Restoration of badly broken, endodontically treated posterior teeth

Abstract

It is generally agreed that the successful treatment of a badly broken tooth with pulpal disease depends not only on good endodontic therapy, but also on good prosthetic reconstruction of the tooth after the endodontic therapy is complete. Often, we come across an endodontically treated tooth with little or no clinical crown in routine clinical cases. In such cases, additional retention and support of the restoration are difficult to achieve. Two case reports are discussed here where structurally compromised, endodontically treated, posterior teeth were restored using the Richmond crown in the first case, and by the use of two nonparallel cast posts in the second case.

Keywords: Cast post, post endodontic restorations, Richmond crown

INTRODUCTION

The goal of endodontics and restorative dentistry is to retain the natural teeth with maximal function and pleasing aesthetics.[1] It is generally agreed that the successful treatment of a badly broken tooth with pulpal disease depends not only on good endodontic therapy, but also on good prosthetic reconstruction of the tooth after the endodontic therapy is complete. [2] The primary purpose of a post is to retain a core in a tooth that has lost its coronal structure extensively.[3,4]

During the treatment procedure, a structurally compromised tooth can give rise to complications such as root fracture, loss of restorative seal, dislodgement of core, and periodontal injury due to biological width invasion during margin preparation. [1] There are many techniques of restoring a badly broken molar tooth after successful endodontic treatment, which should be complemented by a sound coronal restoration. This should ideally meet the requirements of function and aesthetics. It is easier to make cast metal restorations with the aid of posts for retention and lasting service. However, whenever possible, the metal can be camouflaged by veneering with tooth-colored restorations.
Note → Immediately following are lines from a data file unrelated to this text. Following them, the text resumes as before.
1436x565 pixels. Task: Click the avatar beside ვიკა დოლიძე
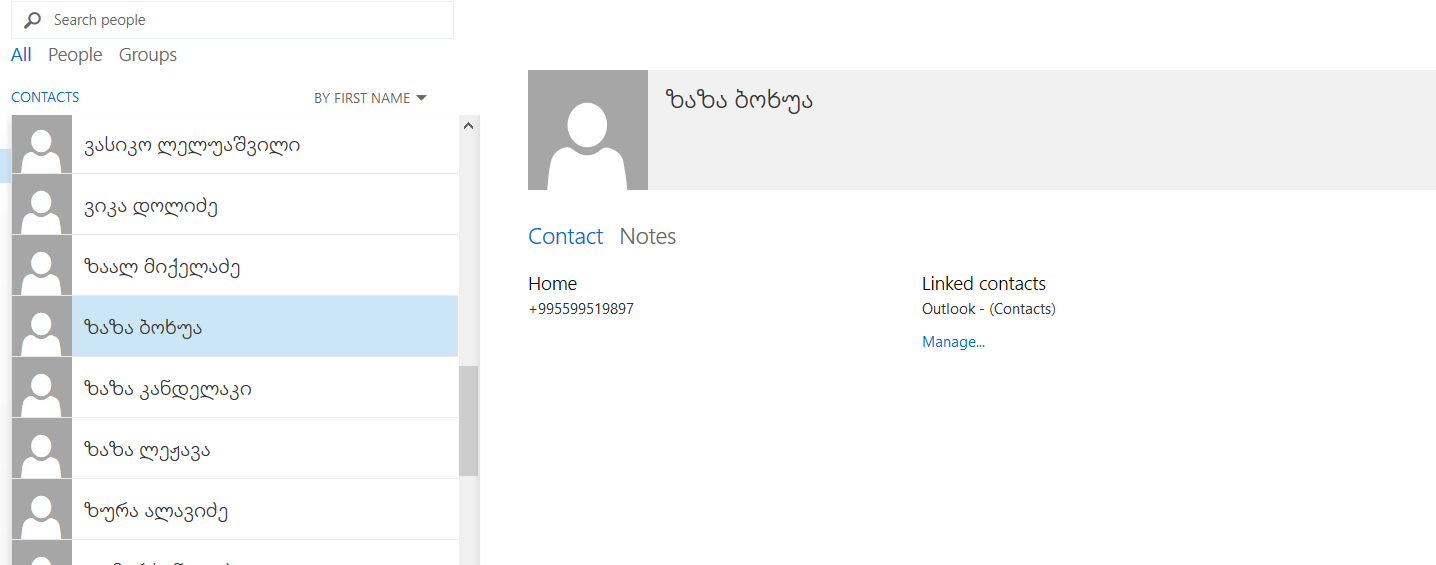(42, 206)
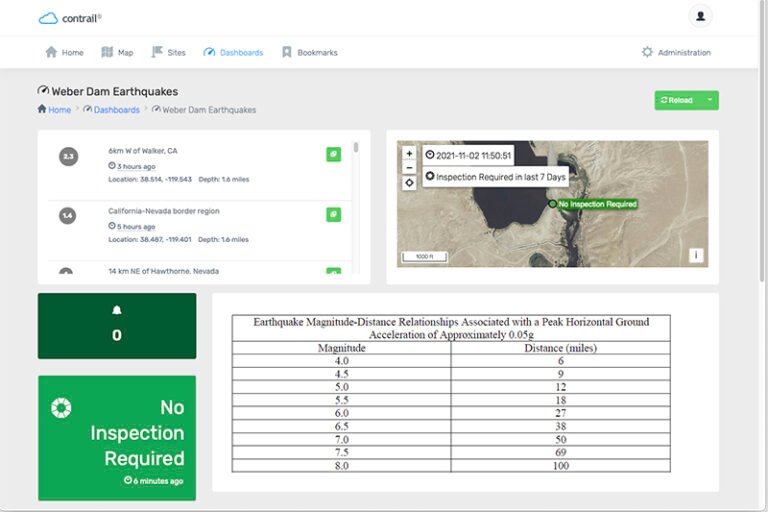Reset map extent with the diamond icon
This screenshot has width=768, height=512.
[409, 183]
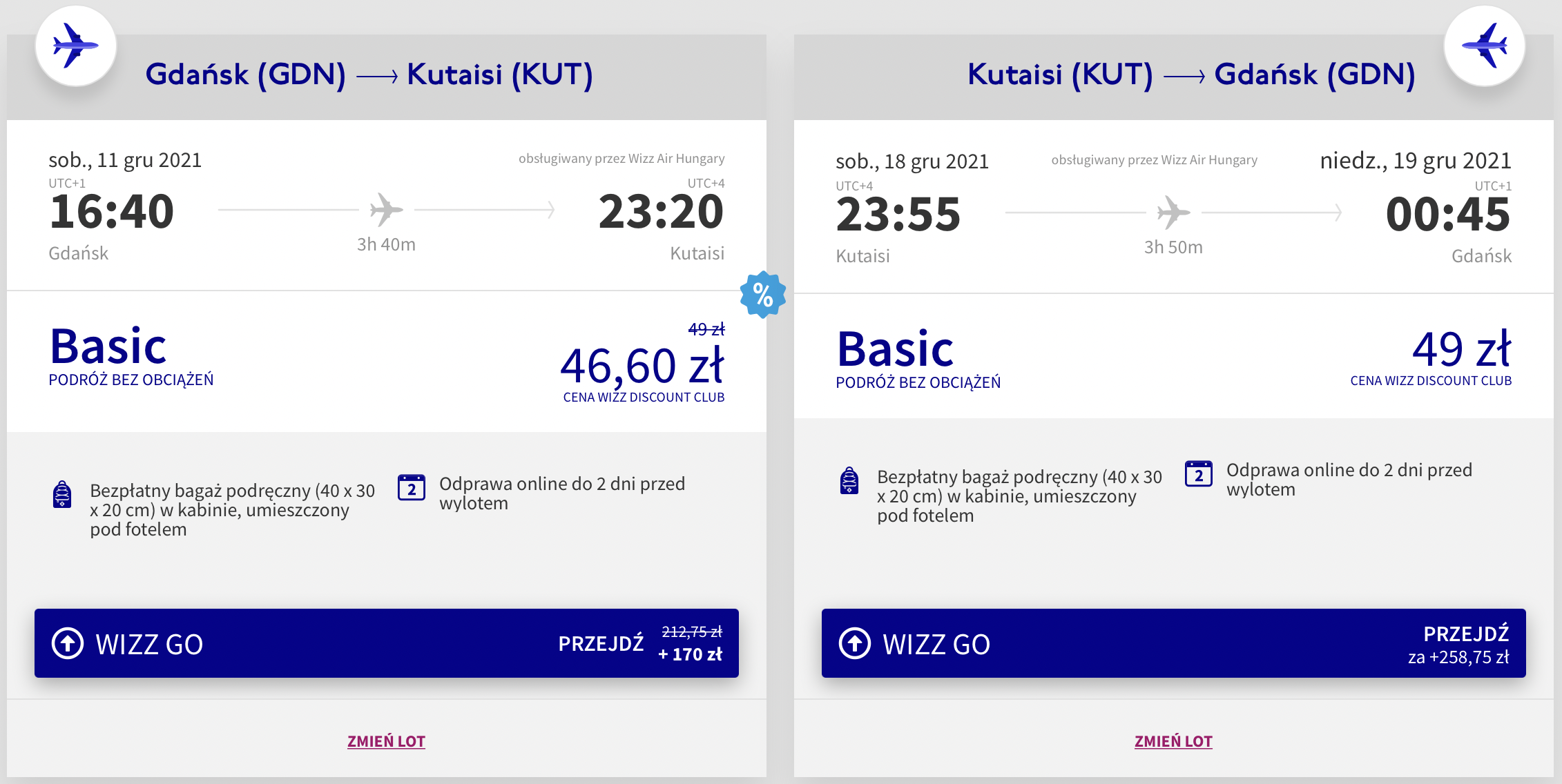Click the Gdańsk (GDN) → Kutaisi (KUT) header

(369, 75)
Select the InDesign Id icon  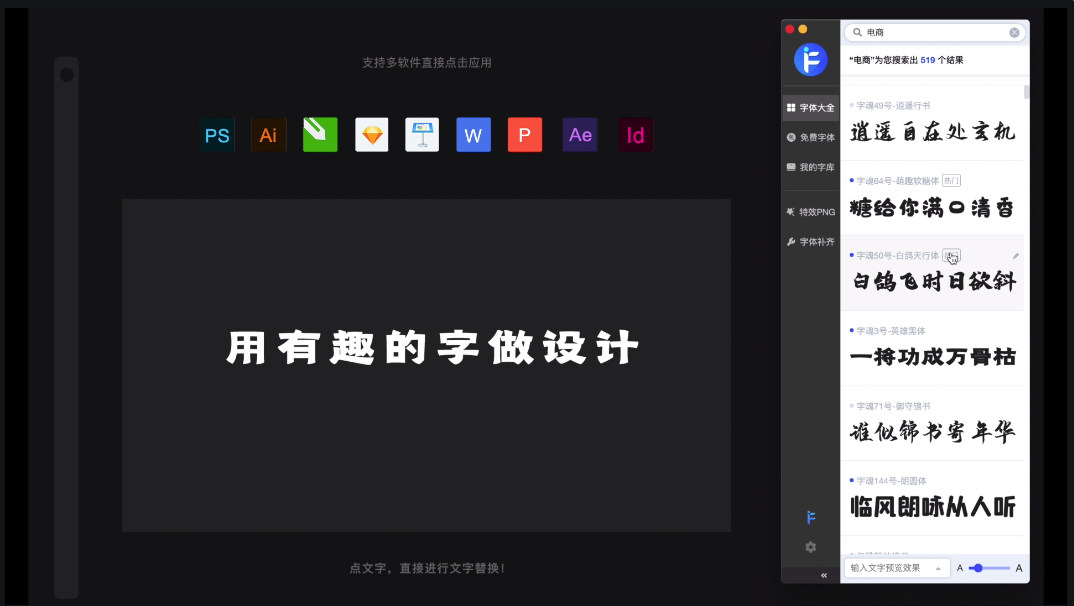click(x=635, y=135)
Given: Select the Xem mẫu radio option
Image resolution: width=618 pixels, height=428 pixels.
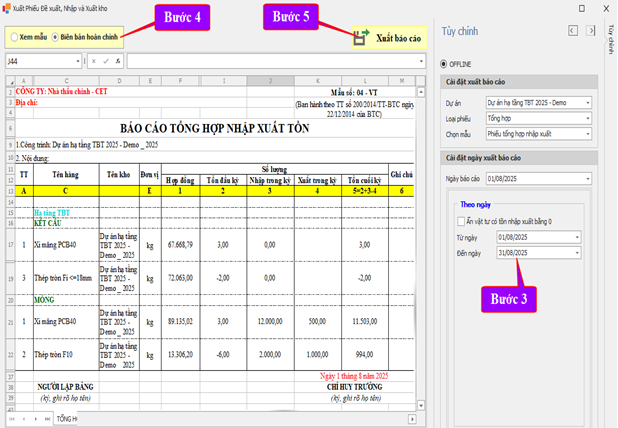Looking at the screenshot, I should click(13, 37).
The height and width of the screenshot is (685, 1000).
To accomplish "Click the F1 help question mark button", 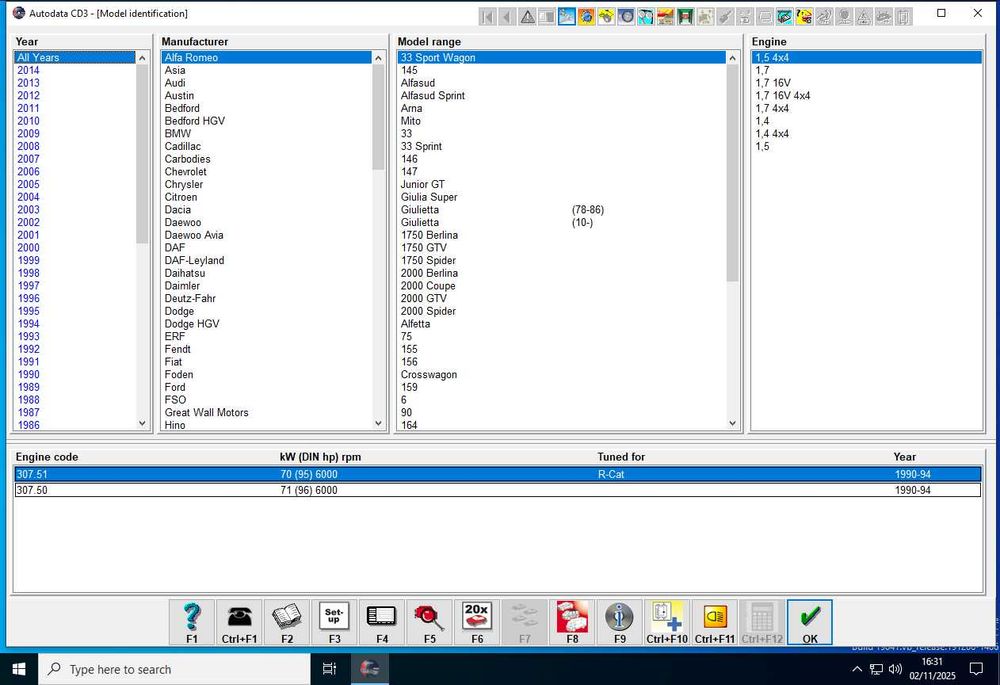I will click(x=191, y=622).
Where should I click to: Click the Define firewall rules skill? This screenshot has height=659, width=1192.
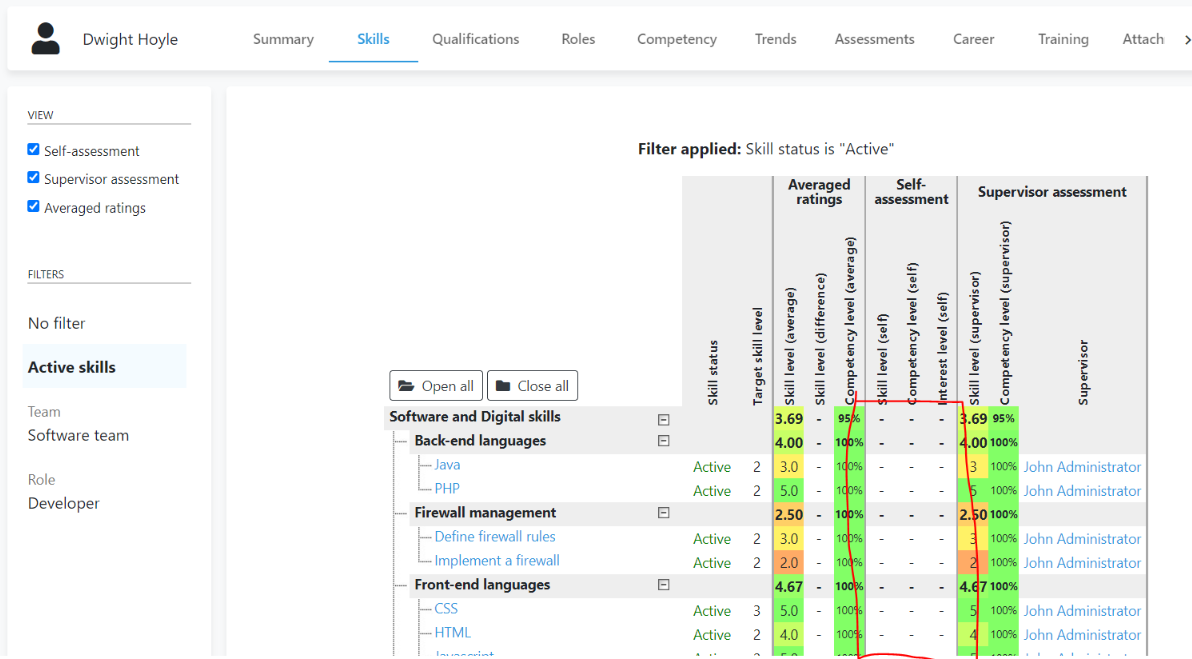[494, 537]
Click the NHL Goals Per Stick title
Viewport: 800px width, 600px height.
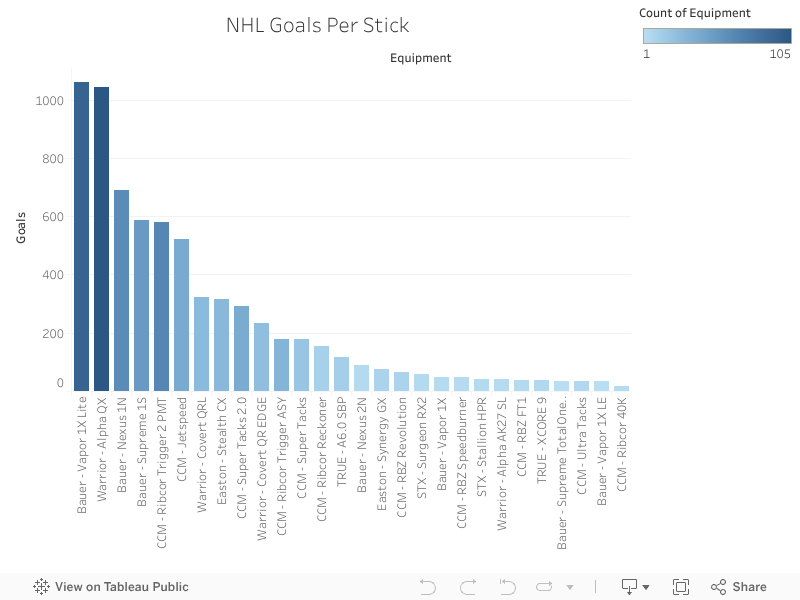(x=320, y=25)
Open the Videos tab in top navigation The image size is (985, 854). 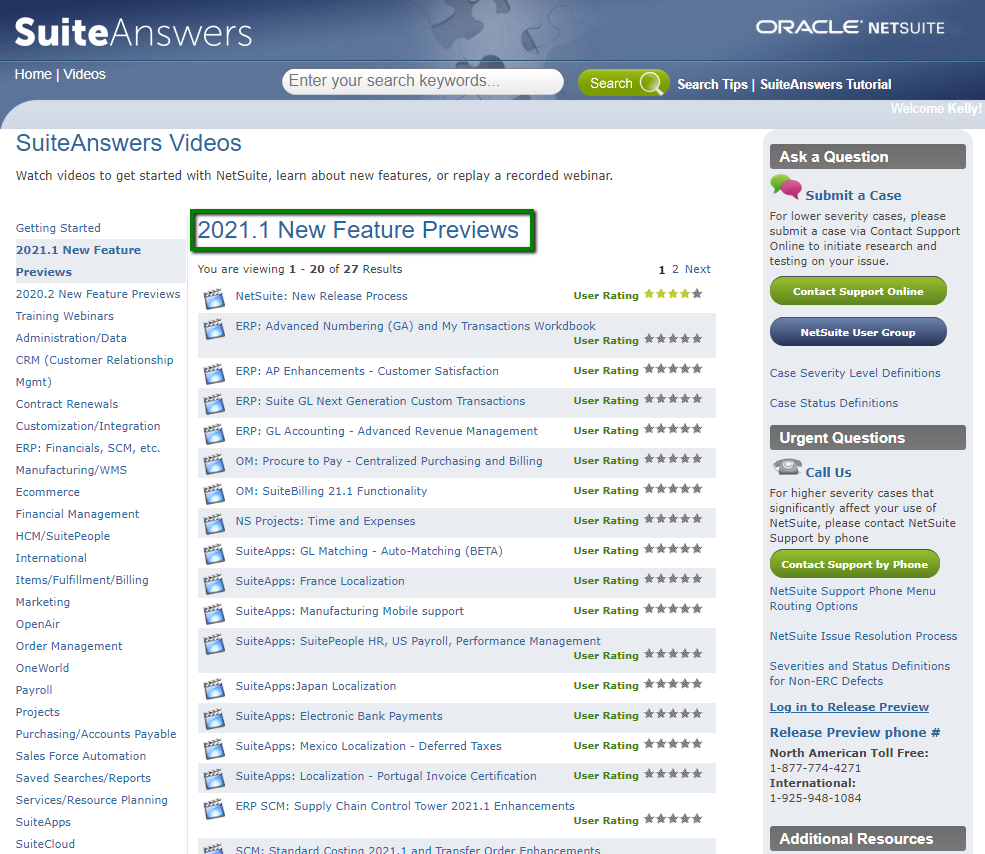[85, 74]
In this article, two cases have been elaborated where two different techniques have been employed for the final restoration.

CASE REPORTS

Case I

A 23 year-old patient reported to the Department of Conservative Dentistry and Endodontics, D.A.P.M.R.V Dental College, Bangalore, for a routine check-up. On examination, it was found that tooth 36 had undergone root canal treatment 8-10 months ago. However, tooth 36 was asymptomatic and the clinical crown was <2 mm. The radiographic examination of tooth 36 revealed straight root canals with well condensed guttapercha filling extending 0.5 mm short of the radiographic apex. No periapical changes were noted in relation to tooth 36. An occlusal model evaluation was done to assess the amount of space available for the post endodontic restoration to restore the tooth to function.

The following points were reviewed before proceeding further.

The pulp chamber preparation included removal of any endodontic filling material and blocking out the undercuts with type IX Glass Ionomer cement. The root canal preparation included the post length[5-9] in the posterior tooth, which was dictated by the remaining bone support, root anatomy, root curvatures, and the apex obturation. Care was taken to ensure that the length of the post was 2/3 the length of the canal or in other words, ½ the bone supported the length of the root. The more coronally located the root curve, the shorter the post should be.[10] Thus, 1 mm of the surrounding dentin was preserved to maintain the strength of the root.[1]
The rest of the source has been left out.